While contemporary writers were dealing critically with such subjects as the war, alienation, religion, poverty, Marxism, psychology and art, and experimenting with new techniques such as the stream of consciousness, du Maurier produced ‘old-fashioned’ novels with straightforward narratives that appealed to a popular audience’s love of fantasy, adventure, sexuality and mystery. At an early age, she recognised that her readership was comprised principally of women, and she cultivated their loyal following through several decades by embodying their desires and dreams in her novels and short stories.
In some of her novels, however, she went beyond the technique of the formulaic romance to achieve a powerful psychological realism reflecting her intense feelings about her father, and to a lesser degree, her mother. This vision, which underlies Julius, Rebecca and The Parasites, is that of an author overwhelmed by the memory of her father’s commanding presence. In Julius and The Parasites, for example, she introduces the image of a domineering but deadly father and the daring subject of incest.

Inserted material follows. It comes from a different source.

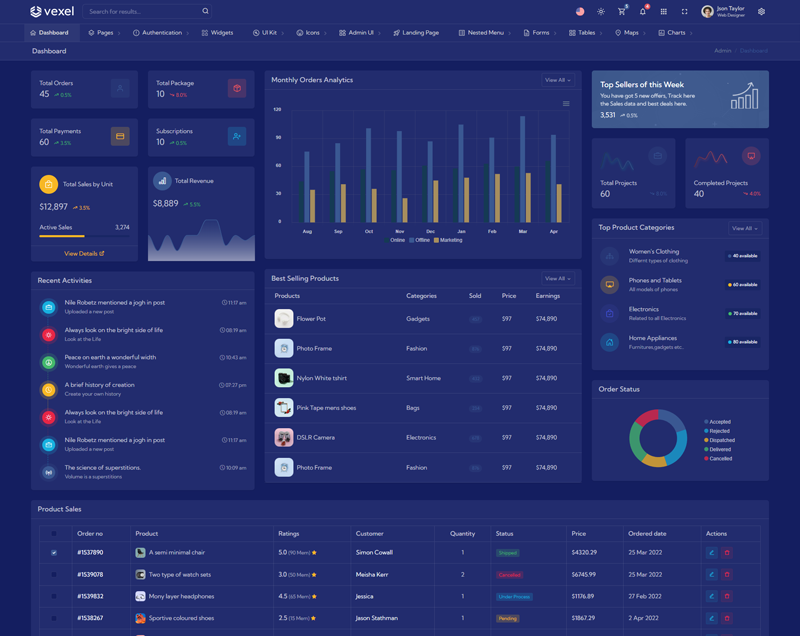
Task: Click the edit icon for order #1537890
Action: (712, 552)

In Rebecca, on the other hand, du Maurier fuses psychological realism with a sophisticated version of the Cinderella story. The nameless heroine has been saved from a life of drudgery by marrying a handsome, wealthy aristocrat, but unlike the Prince in Cinderella, Maxim de Winter is old enough to be the narrator’s father. The narrator thus must do battle with The Other Woman—the dead Rebecca and her witch-like surrogate, Mrs Danvers—to win the love of her husband and father-figure.
What is this book about?
Orphaned at an early age, Philip Ashley is raised by his benevolent older cousin, Ambrose. Resolutely single, Ambrose delights in Philip as his heir, a man who will love his grand home as much as he does himself. But the cosy world the two construct is shattered when Ambrose sets off on a trip to Florence. There he falls in love and marries – and there he dies suddenly. Jealous of his marriage, racked by suspicion at the hints in Ambrose’s letters, and grief-stricken by his death, Philip prepares to meet his cousin’s widow with hatred in his heart. Despite himself, Philip is drawn to this beautiful, sophisticated, mysterious Rachel like a moth to the flame. And yet… might she have had a hand in Ambrose’s death?